The idea was that the city would line up property deals with a company and then purchase the land in question from the province in order to complete the deal with the company.

“It all ties together and bodes really well,” said Talstra in noting the proximity of the lands to CN tracks, electrical  power and roads. A Pacific Northern Gas natural gas pipeline runs right through the property.

Although not suitable for heavy industry because of the airport next door, Talstra felt it would be an ideal location for light industry and for companies looking for cheap, flat and serviceable land relatively close to the Port of Prince Rupert.

During one of his annual state of the city addresses to the chamber of commerce around the time, Talstra asked the audience to consider the impact of having a rail spur to the property connecting it to the CN main line.

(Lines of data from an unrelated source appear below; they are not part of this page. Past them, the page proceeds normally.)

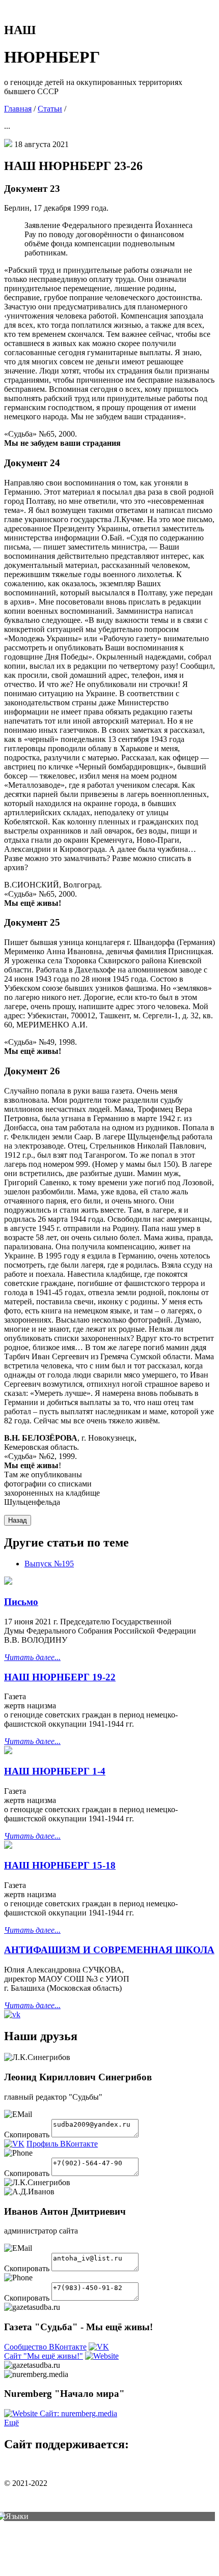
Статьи (50, 108)
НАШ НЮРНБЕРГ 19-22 (60, 1677)
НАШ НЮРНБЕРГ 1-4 (54, 1771)
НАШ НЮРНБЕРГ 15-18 (60, 1865)
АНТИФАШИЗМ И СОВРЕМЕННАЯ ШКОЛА (109, 1949)
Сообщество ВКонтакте (45, 2346)
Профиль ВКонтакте (62, 2143)
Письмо (21, 1601)
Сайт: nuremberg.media (78, 2413)
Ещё (11, 2422)
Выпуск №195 (49, 1563)
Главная (18, 108)
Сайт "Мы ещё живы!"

The free Crown grant land, mostly on either end of the main runway, has since been turned over to the non-profit airport authority.

While the city now had a clear deal to market industrial land, it lacked the money for such basic necessities such as a road leading off of Hwy37 to the site not to mention services such as power and water.

It did land one potential client in 2009 when, amid a flurry of interest from companies interested in converting northwest forests into various types of bio-fuel, a Calgary bio-energy company signed a memorandum of understanding that might have lead to a property purchase deal.

That memorandum expired and was never renewed.

The access problem was answered in 2009 when the federal and provincial governments each promised the city $668,000, provided it came up with $668,000 of its own.

The vast majority of the money has since been spent constructing a turnoff from Hwy37 and access road to the planned industrial park.

City administrator Heather Avison says the city has to spend $28,000 more to take full advantage of the federal-provincial matching program, which runs out next year.

“All monies to date have gone to the intersection project. Some monies are still required for completion reports, etc. and the remainder will be spent on road subgrade construction,” she adds. In 2011, the city dipped into its bank account and bought 88 acres outright from the province and it is 10 acres of this piece that it has now sold to Global Dewatering.

Last year, the city was on the verge of another industrial park deal, this time to Chinese-owned YaoRun Wood. But it decided at the last minute to lease another city-owned property, the former Skeena Cellulose log yard on Keith Ave., as a spot to gather logs for export.